## Pedido escrito 1
Reproduza fielmente as linhas da listagem, começando no seu início e terminando na linha que contém "I will pos(83,23).", ambas incluídas.

## Excerto selecionado
══════════

Pareceres
Tratamento de imparidades
14 Março 2025
Parecer técnico elaborado pelo departamento de consultoria da OCC.

 

Tratamento de imparidades
PT28371 – novembro de 2024


Determinada empresa adota as normas contabilísticas e de relato financeiro. O entendimento em relação às faturas com mais de seis meses de atraso e em risco de não serem recebidas, é o de que, se não forem consideradas as imparidades no devido momento, o gasto destas imparidades/dívidas fica perdido. No entanto, tomou-se conhecimento de quem não faça as imparidades dos clientes e espere pelos 24 meses após a data de vencimento para nessa altura constituir a imparidade (651/219 e 217/211) pela totalidade da dívida. Assim, não tem de fazer impostos diferidos. É possível este procedimento? Pode não se fazer a imparidade dos clientes de cobrança duvidosa, fazendo só após dois anos, sendo o gasto aceite na mesma?

 

Parecer técnico

 

O pedido de parecer está relacionado com o enquadramento contabilístico e fiscal do tratamento de imparidades ou dívidas incobráveis de dívidas a receber de clientes.
Em termos contabilísticos, as dívidas a receber, nomeadamente dívidas de clientes, têm o seu tratamento contabilístico previsto na norma contabilística e de relato financeiro (NCRF) 27 - Instrumentos financeiros, estando definidas como ativos financeiros (parágrafo 5).
Quanto à mensuração, os ativos financeiros com maturidade definida, ou seja, com um prazo de vencimento definido à partida, devem ser registados ao custo (ou ao custo amortizado) menos perdas por imparidade, conforme previsto no parágrafo 12(a) e 13 da NCRF 27.
Como exemplo de ativos financeiros com maturidade definida, a NCRF 27 refere as dívidas a receber de clientes, que devem ser mensuradas ao custo (ou custo amortizado) menos perdas por imparidade.
O reconhecimento das perdas por imparidade destas dívidas a receber de clientes deve ser avaliada em cada data de relato, ou seja, no final do período contabilístico. No entanto, este reconhecimento de perdas por imparidade apenas deve ser efetuado se existir uma evidência objetiva de um evento de perda, conforme referido no parágrafo 23 da NCRF 27.

══════════

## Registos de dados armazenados
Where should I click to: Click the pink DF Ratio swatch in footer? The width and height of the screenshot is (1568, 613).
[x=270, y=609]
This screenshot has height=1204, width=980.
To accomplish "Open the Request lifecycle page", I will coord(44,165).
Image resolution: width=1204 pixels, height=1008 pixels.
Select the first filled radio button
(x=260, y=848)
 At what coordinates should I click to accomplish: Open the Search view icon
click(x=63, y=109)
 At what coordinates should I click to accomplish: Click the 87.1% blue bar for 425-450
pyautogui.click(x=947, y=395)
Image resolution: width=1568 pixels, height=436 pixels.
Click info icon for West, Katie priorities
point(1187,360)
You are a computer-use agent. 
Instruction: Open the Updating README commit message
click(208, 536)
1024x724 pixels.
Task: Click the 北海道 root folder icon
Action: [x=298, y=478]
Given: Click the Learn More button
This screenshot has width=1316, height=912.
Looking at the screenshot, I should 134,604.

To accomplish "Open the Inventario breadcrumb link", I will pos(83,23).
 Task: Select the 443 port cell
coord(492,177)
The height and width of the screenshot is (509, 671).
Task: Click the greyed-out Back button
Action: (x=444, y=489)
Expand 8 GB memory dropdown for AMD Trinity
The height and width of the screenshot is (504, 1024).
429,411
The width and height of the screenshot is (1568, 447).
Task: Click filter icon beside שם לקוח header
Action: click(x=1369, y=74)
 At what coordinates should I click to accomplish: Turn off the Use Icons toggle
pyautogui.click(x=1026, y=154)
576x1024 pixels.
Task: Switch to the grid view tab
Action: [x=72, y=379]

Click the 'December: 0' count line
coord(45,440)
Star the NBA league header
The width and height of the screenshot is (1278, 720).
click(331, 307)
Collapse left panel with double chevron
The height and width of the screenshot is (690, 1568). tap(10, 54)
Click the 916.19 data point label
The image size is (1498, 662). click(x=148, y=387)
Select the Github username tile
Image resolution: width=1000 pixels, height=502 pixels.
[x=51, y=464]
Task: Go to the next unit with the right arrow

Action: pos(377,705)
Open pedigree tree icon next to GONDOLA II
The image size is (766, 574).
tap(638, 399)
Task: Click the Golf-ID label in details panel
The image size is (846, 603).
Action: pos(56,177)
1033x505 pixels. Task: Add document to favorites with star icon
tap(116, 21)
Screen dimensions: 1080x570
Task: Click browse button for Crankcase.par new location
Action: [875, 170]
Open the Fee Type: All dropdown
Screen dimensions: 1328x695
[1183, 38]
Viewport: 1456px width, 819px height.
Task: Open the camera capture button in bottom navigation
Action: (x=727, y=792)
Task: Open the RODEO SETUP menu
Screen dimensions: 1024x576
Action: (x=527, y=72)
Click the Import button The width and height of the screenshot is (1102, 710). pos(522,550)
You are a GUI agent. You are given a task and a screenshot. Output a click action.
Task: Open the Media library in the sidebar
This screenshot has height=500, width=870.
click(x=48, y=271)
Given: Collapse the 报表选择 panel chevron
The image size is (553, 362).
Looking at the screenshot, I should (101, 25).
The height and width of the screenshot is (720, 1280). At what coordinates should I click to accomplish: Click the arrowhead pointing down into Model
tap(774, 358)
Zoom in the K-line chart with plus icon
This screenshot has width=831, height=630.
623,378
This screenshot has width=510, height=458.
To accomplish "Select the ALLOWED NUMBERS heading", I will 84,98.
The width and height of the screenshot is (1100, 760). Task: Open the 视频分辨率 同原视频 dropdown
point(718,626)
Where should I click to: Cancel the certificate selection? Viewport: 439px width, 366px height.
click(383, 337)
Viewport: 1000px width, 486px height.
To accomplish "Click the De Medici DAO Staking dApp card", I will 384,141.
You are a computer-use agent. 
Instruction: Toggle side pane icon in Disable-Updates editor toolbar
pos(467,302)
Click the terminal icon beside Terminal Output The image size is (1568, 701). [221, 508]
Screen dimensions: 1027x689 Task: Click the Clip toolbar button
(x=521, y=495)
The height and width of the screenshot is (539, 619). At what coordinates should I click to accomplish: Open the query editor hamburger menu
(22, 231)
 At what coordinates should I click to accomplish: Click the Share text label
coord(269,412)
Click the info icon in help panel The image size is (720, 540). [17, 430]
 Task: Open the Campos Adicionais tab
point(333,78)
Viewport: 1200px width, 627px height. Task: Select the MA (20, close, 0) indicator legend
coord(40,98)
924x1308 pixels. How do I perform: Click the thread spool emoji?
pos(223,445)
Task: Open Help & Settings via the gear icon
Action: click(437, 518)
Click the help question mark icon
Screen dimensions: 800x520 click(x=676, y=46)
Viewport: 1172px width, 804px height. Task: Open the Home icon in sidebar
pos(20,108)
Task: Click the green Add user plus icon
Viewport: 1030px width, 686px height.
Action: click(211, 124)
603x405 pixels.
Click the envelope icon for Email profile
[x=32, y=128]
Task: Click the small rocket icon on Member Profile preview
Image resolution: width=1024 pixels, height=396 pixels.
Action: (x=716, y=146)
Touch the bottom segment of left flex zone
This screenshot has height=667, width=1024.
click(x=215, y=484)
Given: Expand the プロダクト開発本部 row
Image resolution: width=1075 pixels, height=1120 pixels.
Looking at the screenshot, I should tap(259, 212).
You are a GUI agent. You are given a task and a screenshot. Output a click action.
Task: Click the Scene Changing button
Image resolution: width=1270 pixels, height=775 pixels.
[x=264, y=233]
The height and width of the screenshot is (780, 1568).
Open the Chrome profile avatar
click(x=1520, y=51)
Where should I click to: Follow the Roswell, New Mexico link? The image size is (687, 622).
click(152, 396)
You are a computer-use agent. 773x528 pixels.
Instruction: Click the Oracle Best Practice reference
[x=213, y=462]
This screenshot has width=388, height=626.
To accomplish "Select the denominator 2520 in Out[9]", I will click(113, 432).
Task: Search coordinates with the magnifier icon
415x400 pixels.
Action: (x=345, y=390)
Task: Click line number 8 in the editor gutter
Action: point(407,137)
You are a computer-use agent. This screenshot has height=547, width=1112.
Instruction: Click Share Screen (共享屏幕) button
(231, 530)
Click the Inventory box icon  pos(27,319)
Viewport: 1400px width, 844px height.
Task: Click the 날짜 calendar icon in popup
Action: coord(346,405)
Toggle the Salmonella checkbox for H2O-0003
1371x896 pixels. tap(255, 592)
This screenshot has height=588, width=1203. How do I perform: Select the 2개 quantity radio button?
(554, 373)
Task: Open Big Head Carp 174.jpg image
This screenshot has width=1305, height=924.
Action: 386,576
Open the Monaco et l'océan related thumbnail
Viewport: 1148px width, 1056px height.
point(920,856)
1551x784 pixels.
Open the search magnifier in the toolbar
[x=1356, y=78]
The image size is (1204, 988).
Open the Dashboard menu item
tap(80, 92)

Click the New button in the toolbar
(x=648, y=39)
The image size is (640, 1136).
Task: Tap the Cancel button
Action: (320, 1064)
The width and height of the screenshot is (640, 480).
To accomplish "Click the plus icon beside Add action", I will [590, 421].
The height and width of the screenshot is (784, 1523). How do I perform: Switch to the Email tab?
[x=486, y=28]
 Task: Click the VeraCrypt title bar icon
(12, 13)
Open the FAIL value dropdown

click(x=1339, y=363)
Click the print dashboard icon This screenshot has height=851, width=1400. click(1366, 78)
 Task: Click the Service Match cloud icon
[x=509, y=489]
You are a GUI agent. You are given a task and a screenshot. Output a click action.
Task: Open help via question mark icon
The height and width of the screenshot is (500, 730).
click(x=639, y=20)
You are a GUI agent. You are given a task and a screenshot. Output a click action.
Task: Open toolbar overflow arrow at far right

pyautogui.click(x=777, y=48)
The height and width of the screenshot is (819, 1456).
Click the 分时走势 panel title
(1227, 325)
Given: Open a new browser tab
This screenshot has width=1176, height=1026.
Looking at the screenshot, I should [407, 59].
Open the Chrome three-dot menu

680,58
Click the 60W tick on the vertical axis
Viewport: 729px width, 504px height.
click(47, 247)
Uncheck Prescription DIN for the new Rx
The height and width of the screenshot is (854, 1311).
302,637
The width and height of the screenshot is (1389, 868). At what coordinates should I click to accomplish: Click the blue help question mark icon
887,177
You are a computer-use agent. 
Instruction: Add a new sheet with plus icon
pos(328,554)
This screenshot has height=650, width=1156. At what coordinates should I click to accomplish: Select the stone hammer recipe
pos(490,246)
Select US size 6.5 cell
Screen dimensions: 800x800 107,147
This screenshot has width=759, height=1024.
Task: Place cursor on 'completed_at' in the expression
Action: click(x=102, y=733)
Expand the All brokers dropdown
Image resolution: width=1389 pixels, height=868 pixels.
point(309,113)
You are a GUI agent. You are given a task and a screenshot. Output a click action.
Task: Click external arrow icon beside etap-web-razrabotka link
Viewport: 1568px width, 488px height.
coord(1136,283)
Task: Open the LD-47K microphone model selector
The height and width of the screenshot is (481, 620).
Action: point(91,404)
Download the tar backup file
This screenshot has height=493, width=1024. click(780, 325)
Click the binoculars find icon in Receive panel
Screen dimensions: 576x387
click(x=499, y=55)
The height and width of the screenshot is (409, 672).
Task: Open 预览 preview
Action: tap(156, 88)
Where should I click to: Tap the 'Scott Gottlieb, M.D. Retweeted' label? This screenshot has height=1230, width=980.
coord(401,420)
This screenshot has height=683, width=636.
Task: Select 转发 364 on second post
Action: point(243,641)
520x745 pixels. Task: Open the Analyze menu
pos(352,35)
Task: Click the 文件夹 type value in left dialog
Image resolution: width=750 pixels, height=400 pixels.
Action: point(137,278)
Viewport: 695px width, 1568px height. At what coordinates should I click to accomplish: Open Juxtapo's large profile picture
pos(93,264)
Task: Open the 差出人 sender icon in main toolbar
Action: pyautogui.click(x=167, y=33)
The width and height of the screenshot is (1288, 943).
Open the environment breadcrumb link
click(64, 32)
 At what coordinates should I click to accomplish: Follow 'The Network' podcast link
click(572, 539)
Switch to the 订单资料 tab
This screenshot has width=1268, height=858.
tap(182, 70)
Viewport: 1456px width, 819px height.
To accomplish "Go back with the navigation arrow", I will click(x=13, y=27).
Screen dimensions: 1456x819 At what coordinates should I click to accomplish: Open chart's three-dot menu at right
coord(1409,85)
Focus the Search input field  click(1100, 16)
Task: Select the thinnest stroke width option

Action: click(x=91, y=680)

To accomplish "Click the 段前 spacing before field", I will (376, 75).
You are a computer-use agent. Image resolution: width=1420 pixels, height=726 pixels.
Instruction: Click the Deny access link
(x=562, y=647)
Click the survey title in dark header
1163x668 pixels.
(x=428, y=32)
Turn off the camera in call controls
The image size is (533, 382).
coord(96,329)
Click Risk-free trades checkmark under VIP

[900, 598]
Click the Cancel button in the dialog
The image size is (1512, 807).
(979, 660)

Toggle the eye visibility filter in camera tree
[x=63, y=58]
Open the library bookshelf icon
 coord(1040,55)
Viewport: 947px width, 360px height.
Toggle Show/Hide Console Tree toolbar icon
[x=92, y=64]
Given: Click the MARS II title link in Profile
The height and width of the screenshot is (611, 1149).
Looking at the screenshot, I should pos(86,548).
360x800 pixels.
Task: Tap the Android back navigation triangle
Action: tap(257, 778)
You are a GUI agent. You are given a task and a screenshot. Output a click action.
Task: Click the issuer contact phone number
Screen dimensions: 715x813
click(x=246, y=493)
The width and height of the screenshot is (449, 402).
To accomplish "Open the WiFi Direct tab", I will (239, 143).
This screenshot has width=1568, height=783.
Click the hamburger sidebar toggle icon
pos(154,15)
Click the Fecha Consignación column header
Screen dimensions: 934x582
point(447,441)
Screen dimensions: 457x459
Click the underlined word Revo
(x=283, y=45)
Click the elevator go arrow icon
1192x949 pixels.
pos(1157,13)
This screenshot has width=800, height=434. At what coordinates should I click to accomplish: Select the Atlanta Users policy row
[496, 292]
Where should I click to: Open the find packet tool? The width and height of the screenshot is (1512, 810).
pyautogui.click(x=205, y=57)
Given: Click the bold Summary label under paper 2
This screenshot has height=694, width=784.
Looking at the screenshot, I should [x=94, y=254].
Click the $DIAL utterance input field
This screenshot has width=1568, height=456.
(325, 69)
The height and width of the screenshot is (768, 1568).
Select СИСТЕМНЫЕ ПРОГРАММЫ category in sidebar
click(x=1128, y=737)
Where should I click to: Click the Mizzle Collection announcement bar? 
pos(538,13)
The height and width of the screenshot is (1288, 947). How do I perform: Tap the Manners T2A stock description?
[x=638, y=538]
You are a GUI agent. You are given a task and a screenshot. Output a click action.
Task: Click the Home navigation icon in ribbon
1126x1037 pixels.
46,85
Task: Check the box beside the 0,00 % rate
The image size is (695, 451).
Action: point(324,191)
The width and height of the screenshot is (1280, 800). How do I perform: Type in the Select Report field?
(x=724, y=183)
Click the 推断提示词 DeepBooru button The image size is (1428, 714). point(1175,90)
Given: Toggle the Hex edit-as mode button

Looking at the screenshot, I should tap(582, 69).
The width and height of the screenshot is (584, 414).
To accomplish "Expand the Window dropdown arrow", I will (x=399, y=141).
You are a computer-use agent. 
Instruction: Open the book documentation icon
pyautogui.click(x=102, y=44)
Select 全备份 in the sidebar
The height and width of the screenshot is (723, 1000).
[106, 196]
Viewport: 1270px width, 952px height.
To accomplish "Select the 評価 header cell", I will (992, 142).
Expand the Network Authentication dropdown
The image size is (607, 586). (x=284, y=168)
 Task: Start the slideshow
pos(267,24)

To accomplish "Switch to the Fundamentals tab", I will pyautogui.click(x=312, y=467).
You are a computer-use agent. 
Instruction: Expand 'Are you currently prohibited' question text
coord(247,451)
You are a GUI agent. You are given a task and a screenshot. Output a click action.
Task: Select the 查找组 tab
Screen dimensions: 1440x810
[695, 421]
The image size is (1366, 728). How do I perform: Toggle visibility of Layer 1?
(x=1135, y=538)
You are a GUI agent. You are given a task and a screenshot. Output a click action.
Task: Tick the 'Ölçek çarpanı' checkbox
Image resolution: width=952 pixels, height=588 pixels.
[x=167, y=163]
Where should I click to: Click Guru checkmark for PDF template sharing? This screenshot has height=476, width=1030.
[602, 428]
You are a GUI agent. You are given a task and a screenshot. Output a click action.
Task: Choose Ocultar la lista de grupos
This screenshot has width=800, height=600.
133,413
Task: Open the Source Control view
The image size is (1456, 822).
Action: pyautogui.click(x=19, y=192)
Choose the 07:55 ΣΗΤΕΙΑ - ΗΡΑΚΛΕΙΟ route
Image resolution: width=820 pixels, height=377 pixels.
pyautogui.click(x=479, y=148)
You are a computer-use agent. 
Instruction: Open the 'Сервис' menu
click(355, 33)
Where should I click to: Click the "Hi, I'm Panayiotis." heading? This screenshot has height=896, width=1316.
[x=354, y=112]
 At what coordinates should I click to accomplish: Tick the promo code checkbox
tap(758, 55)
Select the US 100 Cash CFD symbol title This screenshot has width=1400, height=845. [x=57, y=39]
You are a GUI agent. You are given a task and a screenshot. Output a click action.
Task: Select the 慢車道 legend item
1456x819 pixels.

══════════

## Pedido escrito 2
Resuma em duas frases o excerto sobre o tratamento de imparidades.

## Resultado 1
Where should I click to: Click the pink DF Ratio swatch in footer? The width and height of the screenshot is (1568, 613).
[x=270, y=609]
This screenshot has height=1204, width=980.
To accomplish "Open the Request lifecycle page", I will coord(44,165).
Image resolution: width=1204 pixels, height=1008 pixels.
Select the first filled radio button
(x=260, y=848)
 At what coordinates should I click to accomplish: Open the Search view icon
click(x=63, y=109)
 At what coordinates should I click to accomplish: Click the 87.1% blue bar for 425-450
pyautogui.click(x=947, y=395)
Image resolution: width=1568 pixels, height=436 pixels.
Click info icon for West, Katie priorities
point(1187,360)
You are a computer-use agent. 
Instruction: Open the Updating README commit message
click(208, 536)
1024x724 pixels.
Task: Click the 北海道 root folder icon
Action: [x=298, y=478]
Given: Click the Learn More button
This screenshot has width=1316, height=912.
Looking at the screenshot, I should 134,604.

To accomplish "Open the Inventario breadcrumb link", I will pos(83,23).

## Resultado 2
Uma empresa que adota as normas contabilísticas e de relato financeiro pergunta se pode deixar de reconhecer as imparidades dos clientes de cobrança duvidosa e constituí-las apenas 24 meses após a data de vencimento, pela totalidade da dívida, continuando o gasto a ser aceite. O parecer técnico esclarece que, segundo a NCRF 27, as dívidas de clientes são ativos financeiros mensurados ao custo ou custo amortizado menos perdas por imparidade, cujo reconhecimento deve ser avaliado em cada data de relato, mas só deve ser efetuado se existir evidência objetiva de um evento de perda.